* **TASK DETAILS**
Pull out each line of the entries below that contains the word "Open". Capitalization must match.
### DATA EXTRACT
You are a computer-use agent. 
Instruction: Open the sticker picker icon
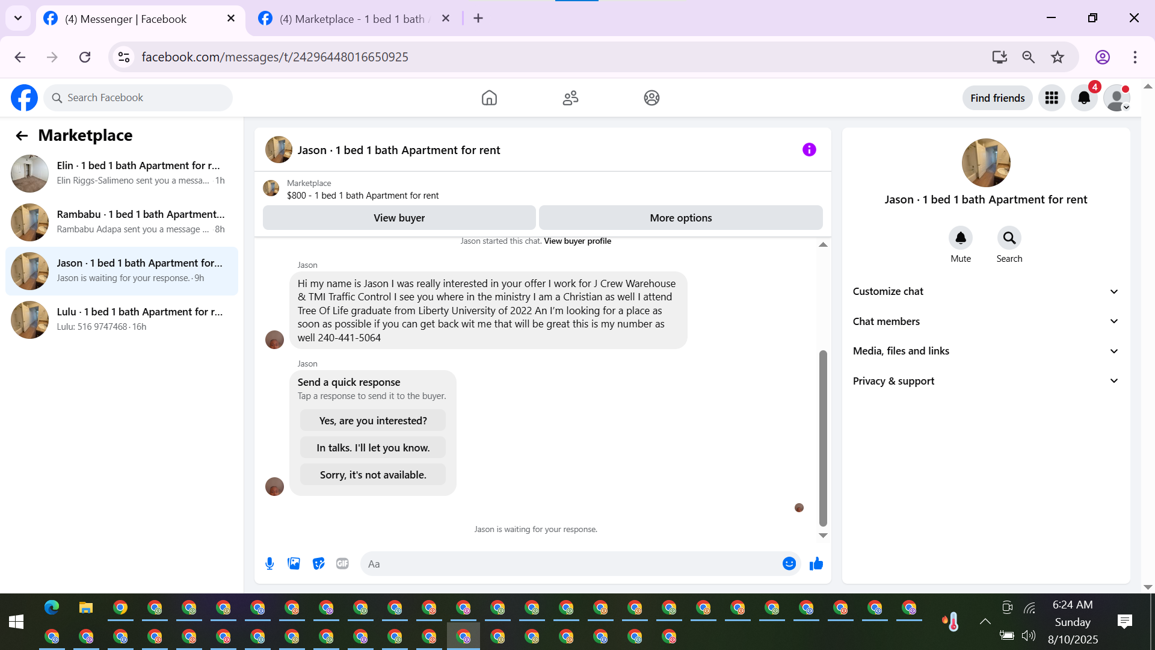(x=318, y=564)
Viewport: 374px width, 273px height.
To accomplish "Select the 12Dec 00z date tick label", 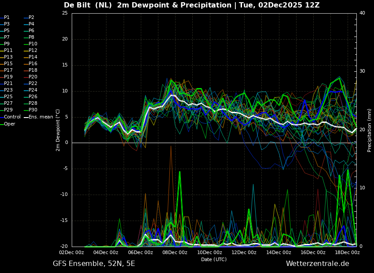I will (244, 253).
######
* **ANSWER**
Instruction: Open the sticker picker icon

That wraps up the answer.